CyberArk Labs está monitorizando en tiempo real la evolución de Hermetic Wiper, el malware que borra todos los datos del sistema que infecta, involucrado en los ciberataques dirigidos a la infraestructura de Ucrania.

Lavi Lazarovitz, director sénior del equipo de investigación cibernética de CyberArk, explica que “hasta el momento, nuestro equipo ha identificado algunas características específicas que hacen que este malware sea único». «Los ataques hasta ahora han sido de naturaleza muy dirigida y las infecciones vistas hasta la fecha aprovechan las identidades comprometidas para moverse lateralmente”, precisa.

“Específicamente, la distribución de Hermetic Wiper no parece estar aprovechando las vulnerabilidades de la cadena de suministro u otras técnicas de superpropagación, lo que significa que la infección no se extenderá rápidamente a otros lugares geográficos. En un caso reportado, el ransomware se implementó utilizando la directiva de grupo de Active Directory, lo que significa que los ciberdelincuentes tenían acceso privilegiado a AD. Este escenario se usa más comúnmente en incidentes dirigidos realizados por humanos (como en el caso de Kaseya)”, comenta.

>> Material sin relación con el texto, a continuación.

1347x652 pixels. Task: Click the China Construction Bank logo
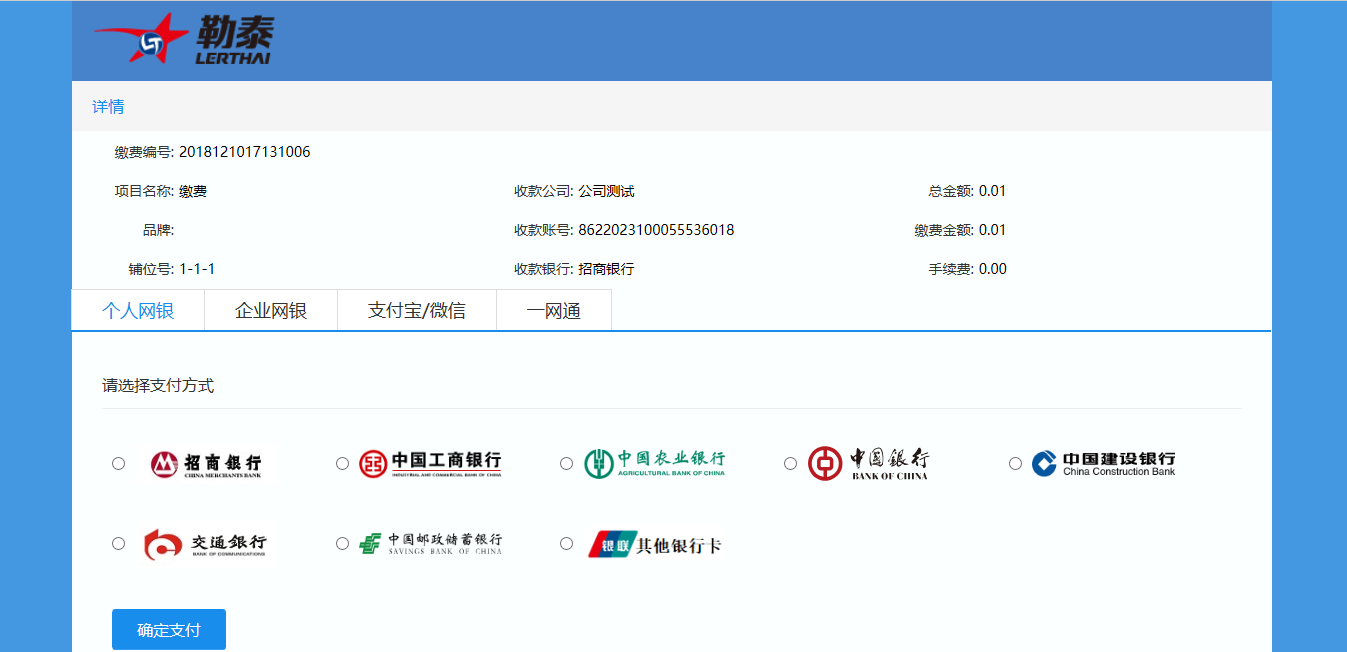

“Es importante tener en cuenta que Hermetic Wiper aprovecha los elevados privilegios en el host comprometido para hacer que el host no sea ‘arrancable’, al anular los registros y configuraciones de arranque, borrar las configuraciones del dispositivo y eliminar las copias de seguridad. Parece que este malware está configurado para no cifrar controladores de dominio, es decir, para mantener el dominio en ejecución y permitir que el ransomware use credenciales válidas para autenticarse en los servidores y cifrarlos. Esta configuración pone de manifiesto que los ciberdelincuentes utilizan identidades comprometidas para acceder a la red y / o moverse lateralmente», concluye este experto.